La malattia si dice primaria quando non insorge a seguito di altre patologie, secondaria quando invece è conseguenza di altre condizioni patologiche, come la policitemia vera o la trombocitemia essenziale. La mielofibrosi secondaria è caratterizzata dagli stessi sintomi della primaria. I sintomi che possono far sorgere il sospetto sono la fatigue, cioè una sensazione di stanchezza diffusa, la mancanza di appetito, dolori muscolari, dimagramento, febbre non molto alta, sudorazioni notturne e prurito, sensazione di gonfiore addominale dovuta all'aumento di grandezza della milza. Nessuno di questi da solo basta per formulare la diagnosi ma, insieme agli esami di laboratorio e al risultato della biopsia midollare, questi sintomi compongono il quadro della mielofibrosi.

Gli esami da eseguire

Per diagnosticare la mielofibrosi è necessario eseguire una serie di esami di laboratorio e la biopsia del midollo osseo. I valori da considerare sono l'emocromo, che controlla il numero di cellule del sangue e dà un'idea dello sviluppo della malattia, insieme allo striscio di sangue venoso periferico che permette di guardare le cellule al microscopio. Si aggiungono poi la valutazione dell'acido urico, la determinazione della lattato-deidrogenasi (LDH, un enzima prodotto in seguito alla distruzione delle cellule del sangue, i cui valori aumentano molto nel caso della mielofibrosi), ferritina, acido folico e vitamina B12. Si esegue poi una ecografia dell'addome completo e una radiografia dei polmoni per verificare l'eventuale ingrossamento della milza o del fegato. Infine, la biopsia osteomidollare, eseguita in anestesia locale, che consente di accertare la diagnosi di mielofibrosi primaria.

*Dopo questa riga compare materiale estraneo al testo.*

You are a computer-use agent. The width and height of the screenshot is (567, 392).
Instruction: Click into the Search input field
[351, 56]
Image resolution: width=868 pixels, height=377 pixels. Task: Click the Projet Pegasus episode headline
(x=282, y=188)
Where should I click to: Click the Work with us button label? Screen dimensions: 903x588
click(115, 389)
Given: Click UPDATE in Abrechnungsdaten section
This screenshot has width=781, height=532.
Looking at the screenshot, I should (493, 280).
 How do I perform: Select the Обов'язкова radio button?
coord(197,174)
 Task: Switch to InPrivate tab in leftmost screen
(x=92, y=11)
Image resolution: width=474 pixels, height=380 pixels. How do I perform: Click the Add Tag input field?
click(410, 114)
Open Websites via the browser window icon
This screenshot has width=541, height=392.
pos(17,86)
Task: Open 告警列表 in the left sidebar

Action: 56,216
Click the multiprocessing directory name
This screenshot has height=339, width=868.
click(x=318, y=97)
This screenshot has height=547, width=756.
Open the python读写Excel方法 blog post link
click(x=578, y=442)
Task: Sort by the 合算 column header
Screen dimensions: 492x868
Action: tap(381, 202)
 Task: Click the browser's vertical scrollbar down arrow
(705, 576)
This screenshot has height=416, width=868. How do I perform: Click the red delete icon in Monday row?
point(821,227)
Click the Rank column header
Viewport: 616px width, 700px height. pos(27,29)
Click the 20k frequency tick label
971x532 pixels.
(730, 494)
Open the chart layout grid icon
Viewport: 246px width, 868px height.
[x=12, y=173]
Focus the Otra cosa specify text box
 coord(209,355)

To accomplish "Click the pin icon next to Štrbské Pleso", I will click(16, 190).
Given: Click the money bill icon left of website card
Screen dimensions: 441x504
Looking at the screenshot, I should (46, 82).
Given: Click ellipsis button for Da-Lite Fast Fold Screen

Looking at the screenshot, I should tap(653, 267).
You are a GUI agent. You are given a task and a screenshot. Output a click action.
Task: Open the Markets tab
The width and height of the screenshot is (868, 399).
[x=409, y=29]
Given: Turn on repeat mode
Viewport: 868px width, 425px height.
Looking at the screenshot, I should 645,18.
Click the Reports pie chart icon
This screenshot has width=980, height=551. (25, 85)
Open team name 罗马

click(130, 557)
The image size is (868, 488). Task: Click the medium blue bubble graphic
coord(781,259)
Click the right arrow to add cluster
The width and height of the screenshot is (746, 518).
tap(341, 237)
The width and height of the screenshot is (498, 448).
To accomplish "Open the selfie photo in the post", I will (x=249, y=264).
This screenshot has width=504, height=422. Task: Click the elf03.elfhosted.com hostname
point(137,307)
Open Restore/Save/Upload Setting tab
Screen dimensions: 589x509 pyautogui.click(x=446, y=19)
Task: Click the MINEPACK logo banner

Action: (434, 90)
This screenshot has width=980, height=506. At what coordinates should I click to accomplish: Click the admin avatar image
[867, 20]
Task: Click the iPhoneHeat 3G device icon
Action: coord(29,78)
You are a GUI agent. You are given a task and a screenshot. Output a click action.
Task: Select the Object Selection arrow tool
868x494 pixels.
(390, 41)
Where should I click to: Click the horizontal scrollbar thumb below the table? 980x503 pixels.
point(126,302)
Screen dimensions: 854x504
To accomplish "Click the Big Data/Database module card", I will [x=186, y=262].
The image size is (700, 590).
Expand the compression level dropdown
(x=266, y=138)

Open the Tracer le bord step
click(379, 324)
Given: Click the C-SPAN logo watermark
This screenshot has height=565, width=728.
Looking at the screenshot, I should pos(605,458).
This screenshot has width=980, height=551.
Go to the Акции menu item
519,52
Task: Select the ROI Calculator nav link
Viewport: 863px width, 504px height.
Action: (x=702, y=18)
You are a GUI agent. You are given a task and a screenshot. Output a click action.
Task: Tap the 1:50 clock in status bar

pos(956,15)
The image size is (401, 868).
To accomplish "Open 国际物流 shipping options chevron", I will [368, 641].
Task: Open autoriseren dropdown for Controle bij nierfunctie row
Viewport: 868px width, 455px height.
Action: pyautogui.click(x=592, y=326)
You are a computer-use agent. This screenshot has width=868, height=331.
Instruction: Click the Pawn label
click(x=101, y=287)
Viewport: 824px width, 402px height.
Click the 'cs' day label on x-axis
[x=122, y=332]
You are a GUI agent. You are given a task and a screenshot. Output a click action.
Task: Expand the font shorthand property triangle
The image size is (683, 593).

Analisi cromosomiche e molecolari

Alle analisi descritte fin qui si aggiungono anche dei test cromosomici e molecolari. Infatti, circa il 40% delle persone con mielofibrosi presenta cellule del sangue con cromosomi anomali. Tra le anomalie più frequenti si riscontra la perdita di parte del cromosoma 13 e del cromosoma 20. L’analisi molecolare ricerca invece le mutazioni genetiche nelle cellule non sane. La più importante per la diagnosi è la mutazione V617F del gene JAK2; in caso di negatività si ricercano le mutazioni dei geni Calreticulina (CALR) e del recettore della trombopoietina (MPL). Si tratta di anomalie acquisite durante la vita, non sono ereditarie.

L'evoluzione della malattia

Il decorso della mielofibrosi è diverso da persona a persona. I sintomi possono apparire in diverso ordine e le condizioni di salute possono subire delle variazioni repentine. Al momento della diagnosi, e a ogni successivo controllo, grazie all'ausilio di specifiche scale, è possibile stabilire la gravità della malattia. Anche i pazienti possono tenere sotto controllo l'andamento della malattia grazie a uno strumento online facile da usare, l'MPN Tracker.